Mit dem Erfolg das foo immer null bleibt. Der Hibernate Debug-Log zeigt, dass das Feld 'foo' ignoriert wird und die Tabelle *translation* nur einmal gejoined wird.

Und hier einmal als SQL was ich eigentlich erwartet haette:

[sql]select text.oid, translation_0.text, translation_1.text, text.moep
from (
  select 200 as oid,
     100 as foo,
     101 as bar,
     'a value' as moep
  union
  select 201 as oid,
     102 as foo,
     103 as bar,
     'another value' as moep
  ) text 
  left outer join (
  select 100 as tid,
    'first value' as text
  union
  select 101 as tid,
    'second value' as text
  union
  select 102 as tid,
    'third value' as text
  union
  select 103 as tid,
    'fourth value' as text
  ) translation_0 on translation_0.tid = text.foo
  left outer join (
  select 100 as tid,
    'first value' as text
  union
  select 101 as tid,
    'second value' as text
  union
  select 102 as tid,
    'third value' as text
  union
  select 103 as tid,
    'fourth value' as text
  ) translation_1 on translation_1.tid = text.bar[/sql]

Vielen Dank.
■ ■ ■ ■
*AUFGABEN*
1 > Was zeigt das Debug-Log laut dem Textauszug zu Hibernate?
2 > Schreib den Textauszug zu Hibernate nach seinem letzten Satz weiter.
Die Einträge haben mit dem Textauszug zu Hibernate nichts zu tun.

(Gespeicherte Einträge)
■ ■ ■ ■
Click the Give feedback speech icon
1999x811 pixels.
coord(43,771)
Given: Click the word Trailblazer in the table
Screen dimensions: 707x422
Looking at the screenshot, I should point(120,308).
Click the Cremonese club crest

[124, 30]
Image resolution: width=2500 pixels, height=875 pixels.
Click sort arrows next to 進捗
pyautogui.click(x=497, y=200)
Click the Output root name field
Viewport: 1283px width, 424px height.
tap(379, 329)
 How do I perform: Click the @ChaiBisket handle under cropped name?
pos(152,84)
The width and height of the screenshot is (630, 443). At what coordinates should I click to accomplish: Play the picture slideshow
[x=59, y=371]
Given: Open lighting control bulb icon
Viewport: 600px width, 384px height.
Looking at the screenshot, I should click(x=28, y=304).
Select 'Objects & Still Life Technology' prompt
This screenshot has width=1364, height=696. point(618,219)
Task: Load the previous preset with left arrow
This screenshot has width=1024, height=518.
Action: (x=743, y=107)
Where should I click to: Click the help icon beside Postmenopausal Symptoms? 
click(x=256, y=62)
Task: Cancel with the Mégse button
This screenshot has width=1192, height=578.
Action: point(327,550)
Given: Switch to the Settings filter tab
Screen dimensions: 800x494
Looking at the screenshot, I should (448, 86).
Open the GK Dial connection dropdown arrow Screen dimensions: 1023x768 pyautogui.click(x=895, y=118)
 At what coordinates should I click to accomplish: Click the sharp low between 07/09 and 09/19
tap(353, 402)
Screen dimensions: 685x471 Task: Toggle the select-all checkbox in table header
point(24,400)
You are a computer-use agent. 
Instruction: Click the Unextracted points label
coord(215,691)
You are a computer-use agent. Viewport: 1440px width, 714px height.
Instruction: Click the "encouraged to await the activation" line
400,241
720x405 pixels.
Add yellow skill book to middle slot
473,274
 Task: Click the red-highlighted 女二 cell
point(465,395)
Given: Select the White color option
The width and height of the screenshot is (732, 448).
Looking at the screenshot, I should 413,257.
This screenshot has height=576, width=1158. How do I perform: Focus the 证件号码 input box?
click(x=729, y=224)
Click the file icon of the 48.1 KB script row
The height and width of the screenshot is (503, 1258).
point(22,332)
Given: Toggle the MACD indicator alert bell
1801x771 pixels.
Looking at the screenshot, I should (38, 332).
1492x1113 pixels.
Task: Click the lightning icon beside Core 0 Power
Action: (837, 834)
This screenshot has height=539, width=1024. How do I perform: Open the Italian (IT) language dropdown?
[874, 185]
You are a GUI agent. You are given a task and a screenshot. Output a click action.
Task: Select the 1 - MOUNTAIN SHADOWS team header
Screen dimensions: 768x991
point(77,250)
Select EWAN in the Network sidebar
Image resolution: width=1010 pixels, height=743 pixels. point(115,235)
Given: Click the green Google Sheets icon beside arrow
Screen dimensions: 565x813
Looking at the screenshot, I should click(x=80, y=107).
■ ■ ■ ■
*ANTWORTEN*
1 > Das Feld 'foo' wird ignoriert, und die Tabelle translation wird nur einmal gejoined.

2 >
----------



## Andgalf (12. Dez 2011)

Bei kurzem drauf schauen fällt mir auf, dass deine JoinColumns gleich heißen

@JoinColumn(name = "tid")


----------



## DiaEcho (12. Dez 2011)

Andgalf hat gesagt.:


> Bei kurzem drauf schauen fällt mir auf, dass deine JoinColumns gleich heißen
> 
> @JoinColumn(name = "tid")



Richtig.

Mit name von JoinColumn zeige ich ja auf das Feld der zu joinenden Klasse. Da die beiden Felder vom gleichen Typ (Translation) sind, heissen meine: @JoinColumn(name = "tid") auch gleich.


----------



## Andgalf (12. Dez 2011)

stimmt mein Fehler 

Aber ist das was Du da machst dann nicht eine ManyToMany Beziehung? Welche Du dann als Collection in der Klasse Text mappen würdest?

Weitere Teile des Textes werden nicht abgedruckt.